* _TO DO_
Where does the string "computer" occur in the records below? Copy every line that holds it.
■ ■ ■ ■ ■
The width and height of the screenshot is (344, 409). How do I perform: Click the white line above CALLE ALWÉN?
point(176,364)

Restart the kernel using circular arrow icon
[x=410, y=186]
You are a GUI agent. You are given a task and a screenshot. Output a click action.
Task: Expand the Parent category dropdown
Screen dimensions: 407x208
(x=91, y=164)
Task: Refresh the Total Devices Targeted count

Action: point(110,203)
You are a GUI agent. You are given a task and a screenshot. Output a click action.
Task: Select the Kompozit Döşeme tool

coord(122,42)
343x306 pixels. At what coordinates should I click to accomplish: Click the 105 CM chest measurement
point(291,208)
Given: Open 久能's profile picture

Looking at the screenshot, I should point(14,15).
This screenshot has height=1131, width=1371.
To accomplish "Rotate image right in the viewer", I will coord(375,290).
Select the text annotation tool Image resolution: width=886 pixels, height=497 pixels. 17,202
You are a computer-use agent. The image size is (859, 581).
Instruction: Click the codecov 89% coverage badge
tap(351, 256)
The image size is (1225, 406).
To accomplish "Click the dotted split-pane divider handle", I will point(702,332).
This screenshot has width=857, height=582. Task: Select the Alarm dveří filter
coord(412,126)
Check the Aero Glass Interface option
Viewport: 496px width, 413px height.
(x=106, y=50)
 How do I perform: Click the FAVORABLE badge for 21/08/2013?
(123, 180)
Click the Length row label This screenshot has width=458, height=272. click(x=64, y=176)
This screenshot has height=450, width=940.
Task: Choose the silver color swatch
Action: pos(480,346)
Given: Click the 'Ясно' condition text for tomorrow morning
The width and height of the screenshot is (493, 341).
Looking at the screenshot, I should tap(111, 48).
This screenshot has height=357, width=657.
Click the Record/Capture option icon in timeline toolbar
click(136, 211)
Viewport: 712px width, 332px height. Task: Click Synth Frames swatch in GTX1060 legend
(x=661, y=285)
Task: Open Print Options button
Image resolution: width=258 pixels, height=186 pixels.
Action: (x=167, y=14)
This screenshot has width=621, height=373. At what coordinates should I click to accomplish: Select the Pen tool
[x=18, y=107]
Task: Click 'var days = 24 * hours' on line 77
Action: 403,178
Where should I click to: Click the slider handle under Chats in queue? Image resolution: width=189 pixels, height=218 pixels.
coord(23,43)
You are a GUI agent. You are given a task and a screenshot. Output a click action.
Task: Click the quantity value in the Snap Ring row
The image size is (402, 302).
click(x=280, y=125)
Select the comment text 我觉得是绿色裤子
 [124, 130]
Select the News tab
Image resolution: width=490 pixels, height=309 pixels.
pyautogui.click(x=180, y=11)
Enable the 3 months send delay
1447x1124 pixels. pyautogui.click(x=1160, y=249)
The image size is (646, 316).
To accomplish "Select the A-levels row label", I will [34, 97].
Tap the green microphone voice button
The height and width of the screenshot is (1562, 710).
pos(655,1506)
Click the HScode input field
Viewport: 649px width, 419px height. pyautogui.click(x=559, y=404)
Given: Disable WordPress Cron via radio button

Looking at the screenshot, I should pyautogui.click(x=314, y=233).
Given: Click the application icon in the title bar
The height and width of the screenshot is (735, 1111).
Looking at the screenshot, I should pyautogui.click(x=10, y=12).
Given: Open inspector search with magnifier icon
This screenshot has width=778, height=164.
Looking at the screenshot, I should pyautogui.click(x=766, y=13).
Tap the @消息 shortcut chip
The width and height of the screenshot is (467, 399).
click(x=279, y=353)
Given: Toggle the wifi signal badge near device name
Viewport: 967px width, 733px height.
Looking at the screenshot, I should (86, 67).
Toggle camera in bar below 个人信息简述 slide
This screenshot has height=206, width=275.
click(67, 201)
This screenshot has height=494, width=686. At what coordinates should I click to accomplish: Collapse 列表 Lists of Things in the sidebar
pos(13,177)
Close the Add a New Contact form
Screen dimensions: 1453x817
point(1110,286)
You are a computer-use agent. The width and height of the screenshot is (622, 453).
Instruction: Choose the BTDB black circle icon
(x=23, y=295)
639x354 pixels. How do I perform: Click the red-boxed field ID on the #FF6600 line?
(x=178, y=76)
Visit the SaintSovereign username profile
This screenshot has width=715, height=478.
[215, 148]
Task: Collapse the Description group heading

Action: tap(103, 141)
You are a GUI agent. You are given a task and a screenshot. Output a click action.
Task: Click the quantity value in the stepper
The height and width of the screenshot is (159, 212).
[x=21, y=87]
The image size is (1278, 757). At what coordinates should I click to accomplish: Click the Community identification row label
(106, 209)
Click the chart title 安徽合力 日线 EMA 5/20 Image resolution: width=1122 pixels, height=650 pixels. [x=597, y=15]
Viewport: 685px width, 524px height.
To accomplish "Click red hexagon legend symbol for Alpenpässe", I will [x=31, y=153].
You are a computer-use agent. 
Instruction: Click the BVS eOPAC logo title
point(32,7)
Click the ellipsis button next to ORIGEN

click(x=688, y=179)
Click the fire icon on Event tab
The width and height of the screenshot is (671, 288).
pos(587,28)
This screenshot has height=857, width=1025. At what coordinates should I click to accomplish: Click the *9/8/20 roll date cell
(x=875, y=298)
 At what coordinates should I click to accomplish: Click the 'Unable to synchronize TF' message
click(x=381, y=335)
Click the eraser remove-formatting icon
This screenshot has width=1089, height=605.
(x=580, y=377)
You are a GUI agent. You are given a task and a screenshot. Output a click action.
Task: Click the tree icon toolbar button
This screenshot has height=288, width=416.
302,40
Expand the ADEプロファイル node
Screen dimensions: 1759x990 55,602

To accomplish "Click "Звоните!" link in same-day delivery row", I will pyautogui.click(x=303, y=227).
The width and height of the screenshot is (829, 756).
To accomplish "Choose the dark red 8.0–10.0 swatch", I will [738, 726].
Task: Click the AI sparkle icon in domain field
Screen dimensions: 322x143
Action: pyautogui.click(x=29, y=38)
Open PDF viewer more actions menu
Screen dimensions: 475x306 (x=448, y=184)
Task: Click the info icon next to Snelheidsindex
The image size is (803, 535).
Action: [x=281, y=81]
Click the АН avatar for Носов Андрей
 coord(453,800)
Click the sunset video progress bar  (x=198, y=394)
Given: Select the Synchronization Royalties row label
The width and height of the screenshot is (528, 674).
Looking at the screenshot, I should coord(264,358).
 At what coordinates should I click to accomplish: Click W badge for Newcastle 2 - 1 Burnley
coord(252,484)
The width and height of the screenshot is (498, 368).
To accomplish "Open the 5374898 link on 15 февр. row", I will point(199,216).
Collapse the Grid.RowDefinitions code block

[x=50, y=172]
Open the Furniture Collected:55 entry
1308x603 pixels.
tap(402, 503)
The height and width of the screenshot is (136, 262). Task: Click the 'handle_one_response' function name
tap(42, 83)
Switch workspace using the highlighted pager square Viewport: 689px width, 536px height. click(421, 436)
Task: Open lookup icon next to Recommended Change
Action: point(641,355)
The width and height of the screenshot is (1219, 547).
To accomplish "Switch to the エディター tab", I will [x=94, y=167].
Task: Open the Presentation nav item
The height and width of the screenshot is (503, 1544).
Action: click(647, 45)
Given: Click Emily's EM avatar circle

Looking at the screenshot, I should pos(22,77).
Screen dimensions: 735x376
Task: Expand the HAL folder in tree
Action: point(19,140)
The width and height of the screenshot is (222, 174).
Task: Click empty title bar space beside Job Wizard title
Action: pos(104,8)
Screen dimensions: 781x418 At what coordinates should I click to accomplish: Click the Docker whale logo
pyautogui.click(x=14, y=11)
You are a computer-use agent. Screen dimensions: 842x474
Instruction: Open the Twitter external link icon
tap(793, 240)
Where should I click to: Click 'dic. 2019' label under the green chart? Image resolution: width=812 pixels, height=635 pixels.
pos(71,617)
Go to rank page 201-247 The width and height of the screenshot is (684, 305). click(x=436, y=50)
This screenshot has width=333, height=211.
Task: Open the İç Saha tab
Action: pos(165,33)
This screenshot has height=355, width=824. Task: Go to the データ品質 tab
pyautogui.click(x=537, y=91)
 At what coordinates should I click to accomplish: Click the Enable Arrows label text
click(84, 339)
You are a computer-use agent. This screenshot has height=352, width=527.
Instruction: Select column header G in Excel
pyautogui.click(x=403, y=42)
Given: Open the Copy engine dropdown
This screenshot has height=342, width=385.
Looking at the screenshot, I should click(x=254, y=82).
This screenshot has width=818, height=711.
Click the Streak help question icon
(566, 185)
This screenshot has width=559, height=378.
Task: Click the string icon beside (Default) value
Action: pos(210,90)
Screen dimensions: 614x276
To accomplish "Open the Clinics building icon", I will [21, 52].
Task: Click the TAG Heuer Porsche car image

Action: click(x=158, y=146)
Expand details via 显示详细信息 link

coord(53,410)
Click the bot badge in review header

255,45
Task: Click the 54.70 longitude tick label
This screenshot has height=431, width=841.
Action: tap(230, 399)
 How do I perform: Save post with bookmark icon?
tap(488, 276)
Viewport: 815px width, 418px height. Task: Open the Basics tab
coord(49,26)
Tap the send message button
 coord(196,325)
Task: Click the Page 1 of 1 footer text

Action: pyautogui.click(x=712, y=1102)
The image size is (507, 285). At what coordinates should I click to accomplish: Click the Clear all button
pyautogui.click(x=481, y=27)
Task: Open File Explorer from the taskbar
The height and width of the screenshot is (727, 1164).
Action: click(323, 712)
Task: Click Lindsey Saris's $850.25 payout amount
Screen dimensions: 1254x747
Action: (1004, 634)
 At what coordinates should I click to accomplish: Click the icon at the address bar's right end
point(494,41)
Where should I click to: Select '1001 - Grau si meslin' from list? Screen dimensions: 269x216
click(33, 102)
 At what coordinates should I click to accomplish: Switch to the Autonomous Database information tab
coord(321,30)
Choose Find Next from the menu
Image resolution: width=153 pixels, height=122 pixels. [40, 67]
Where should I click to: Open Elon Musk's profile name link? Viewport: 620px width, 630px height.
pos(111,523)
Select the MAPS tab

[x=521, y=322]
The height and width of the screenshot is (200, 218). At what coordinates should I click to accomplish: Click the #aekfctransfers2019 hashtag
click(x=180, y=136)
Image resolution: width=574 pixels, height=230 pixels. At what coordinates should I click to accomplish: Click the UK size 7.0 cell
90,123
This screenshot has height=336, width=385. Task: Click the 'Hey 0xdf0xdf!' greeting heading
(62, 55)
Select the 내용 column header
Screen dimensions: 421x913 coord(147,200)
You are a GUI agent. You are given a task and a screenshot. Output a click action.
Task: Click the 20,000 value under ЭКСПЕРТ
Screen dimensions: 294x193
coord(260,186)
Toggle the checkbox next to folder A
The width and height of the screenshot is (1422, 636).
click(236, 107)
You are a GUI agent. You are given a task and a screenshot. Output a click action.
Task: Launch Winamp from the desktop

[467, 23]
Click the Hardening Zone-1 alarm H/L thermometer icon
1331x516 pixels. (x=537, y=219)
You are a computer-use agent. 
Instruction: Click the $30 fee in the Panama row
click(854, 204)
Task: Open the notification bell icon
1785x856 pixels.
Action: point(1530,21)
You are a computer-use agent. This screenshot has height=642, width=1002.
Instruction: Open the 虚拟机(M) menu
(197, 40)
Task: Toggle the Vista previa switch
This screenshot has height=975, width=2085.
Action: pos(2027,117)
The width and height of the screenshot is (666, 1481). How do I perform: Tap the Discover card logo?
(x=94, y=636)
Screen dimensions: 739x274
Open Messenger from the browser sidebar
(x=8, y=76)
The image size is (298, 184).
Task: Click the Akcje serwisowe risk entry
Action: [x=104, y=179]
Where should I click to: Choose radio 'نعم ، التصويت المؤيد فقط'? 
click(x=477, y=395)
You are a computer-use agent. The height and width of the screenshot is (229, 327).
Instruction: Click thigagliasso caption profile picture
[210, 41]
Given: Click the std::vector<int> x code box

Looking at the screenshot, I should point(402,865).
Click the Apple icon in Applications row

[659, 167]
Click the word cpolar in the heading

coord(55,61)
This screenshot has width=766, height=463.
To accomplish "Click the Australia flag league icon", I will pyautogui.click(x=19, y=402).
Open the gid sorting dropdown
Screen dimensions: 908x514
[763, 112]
■ ■ ■ ■ ■
* _EXPECTED ANSWER_
You are a computer-use agent. The image size is (859, 581).
You are a computer-use agent. The width and height of the screenshot is (622, 453).
You are a computer-use agent. 
You are a computer-use agent. Screen dimensions: 842x474
You are a computer-use agent. This screenshot has height=352, width=527.
You are a computer-use agent. 
You are a computer-use agent. This screenshot has height=642, width=1002.
You are a computer-use agent. The height and width of the screenshot is (229, 327).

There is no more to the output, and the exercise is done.